**Text block:**
** START **

Shuttle Enterprise introduced in 1976
There were many intersections with Star Trek and the NASA Shuttle program over the years, including multiple wakeup calls. Shuttle astronauts have even appeared in televised episodes of Star Trek and even done contributions to Star Trek DVDs. As the Shuttle program has been winding down this year, Star Trek has again been part of the final flights. The original Star Trek theme (and a new narration from William Shatner) woke up the astronauts on the last day of the final flight of Shuttle Discovery in March. And Star Trek’s Nichelle Nichols is traveling to Florida to attend the final launch as a guest of NASA.
Thanks to Casey for link
Still dying to see an actual and functioning spacecraft named Enterprise.
Is there a busier 80 year old than this guy?
Actually functioning in space, that is.
i don’t know two forty year olds as busy as Shat, Harry!
Isn’t the first Virgin Galactic tourist spaceplane named Enterprise?
I wonder when it will finally go up….
I’m a reasonably-active 45 this year, and just watching him accomplish all he does makes me weary.
Got a kick out of watching his episodes on the Twilght Zone marathon Sci-Fi ran the other day.
Sad to see the demise of the US space program.
Shatner is the US space program. Long live Shatner!
This is cool! And #7,I agree with you.
@8, Kinda ironc that a Canadian “is the US space program”. Hail the Shat!
It’s the iconic “First Contact” theme on 40:25-42:30.
Plus, of course, Shatner, the Shuttle Enterprise and the story about the Trekkies too. Realy touching & sad.
Actually it’s not the end of the space program just the outdated Space Shuttle. A new era in commercial space flight is about to emerge.

** END **

**Rows:**
** START **

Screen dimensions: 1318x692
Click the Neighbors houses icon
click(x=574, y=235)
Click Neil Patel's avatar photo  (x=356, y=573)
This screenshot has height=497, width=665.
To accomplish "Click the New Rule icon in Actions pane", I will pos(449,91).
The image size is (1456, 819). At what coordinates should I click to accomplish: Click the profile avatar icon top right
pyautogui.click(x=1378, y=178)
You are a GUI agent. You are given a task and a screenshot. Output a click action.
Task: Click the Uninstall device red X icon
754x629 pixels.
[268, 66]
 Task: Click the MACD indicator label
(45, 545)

** END **

**Task to carry out:** Copy the Star Trek and Shuttle text from "Got a kick out" to "Long live Shatner!", replacing "US space program" with "American space program" throughout.

**Output below:**
Got a kick out of watching his episodes on the Twilght Zone marathon Sci-Fi ran the other day.
Sad to see the demise of the American space program.
Shatner is the American space program. Long live Shatner!